Vorliegender Textauszug.
.....

Ob sie das überhaupt muss, stellt man bei den Verfassern des Standpunktes aber in Frage. Denn, wie Eibl erläutert, entfalle ein großer Teil des Verkehrs ohnehin auf die Güterzüge, die eher nicht mit Tempo 230 unterwegs sind. Was im übrigen aber auch auf die Personenzüge zuträfe. Denn der Streckenabschnitt dürfte kaum mit voller Geschwindigkeit befahren werden können, wegen der Nähe zu Grafing-Bahnhof. Dort müssten die Züge ohnehin deutlich langsamer fahren, auf dem Abschnitt durch die VG damit ebenso, sagt Eibl. Denn hier sei gewissermaßen der Auslauf für den Zulauf, bevor es weiter Richtung München geht, also die Abbremsstrecke. Oder die Beschleunigungsstrecke Richtung Brennertunnel.

.....

Bereitgestelltes Material.
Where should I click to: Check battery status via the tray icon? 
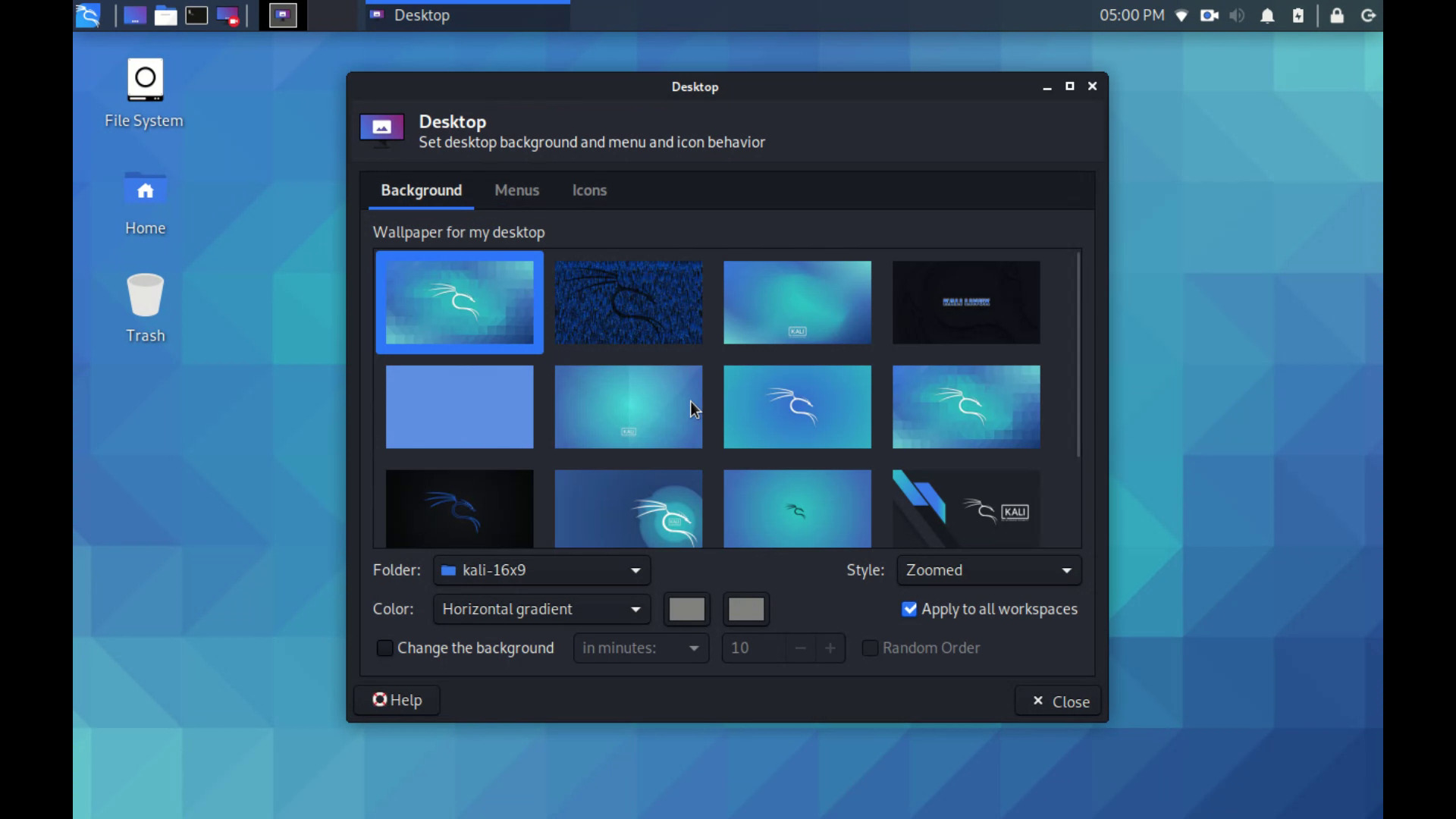click(1298, 15)
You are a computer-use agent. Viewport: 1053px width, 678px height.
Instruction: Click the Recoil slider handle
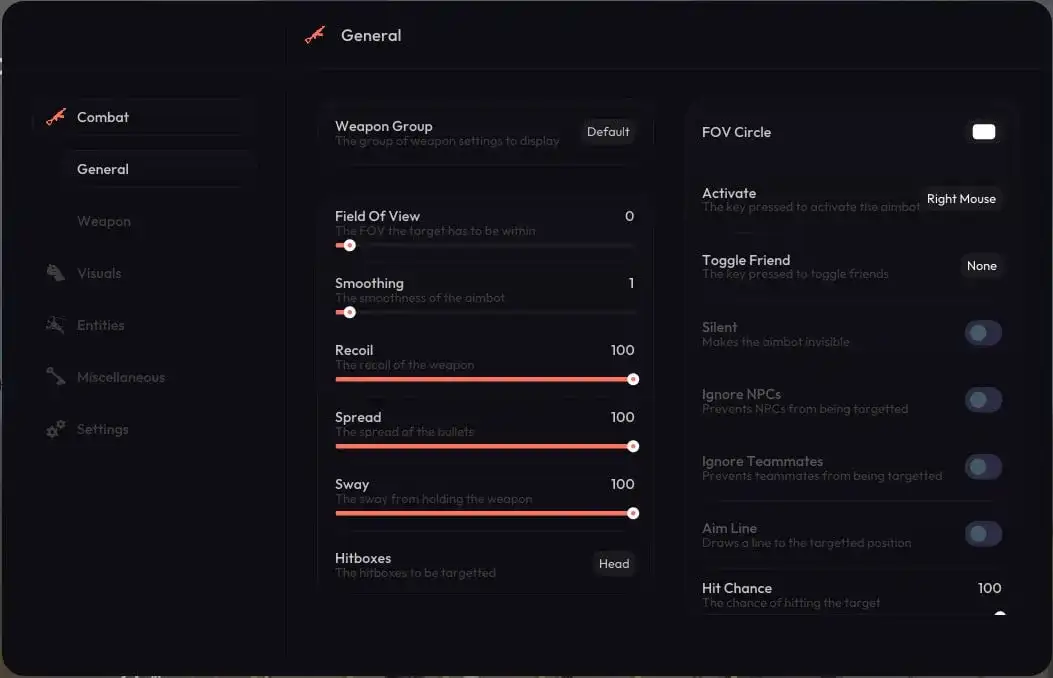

.....

Aufgabenstellung.
**1.** Beantworten Sie zum Textauszug über die Bahnstrecke bei Grafing diese Fragen:
(a) Auf welche Zugart entfällt laut Eibl ohnehin ein großer Teil des Verkehrs?
(b) In der Nähe welches Bahnhofs müssten die Züge deutlich langsamer fahren?
(c) In welche Richtung führt die im Textauszug genannte Beschleunigungsstrecke?
**2.** Wie geht der Textauszug über die Bahnstrecke bei Grafing weiter? Führen Sie ihn im Anschluss an den letzten Satz fort.
Die Liste spielt dafür keine Rolle.

Ergebnisse in Reihenfolge.
**1.**
(a) Auf die Güterzüge.
(b) Grafing-Bahnhof.
(c) Richtung Brennertunnel.

**2.**
Die Ertüchtigung der Bestandsstrecke könnte also den Flächenverbrauch und die Eingriffe ins Landschaftsbild minimieren. Und noch aus einem anderen Grund sollte die Bahn diese Ausbauvariante prüfen: "Unter Berücksichtigung der vorhandenen Finanzmittel", wie es im VG-Forderungskatalog heißt.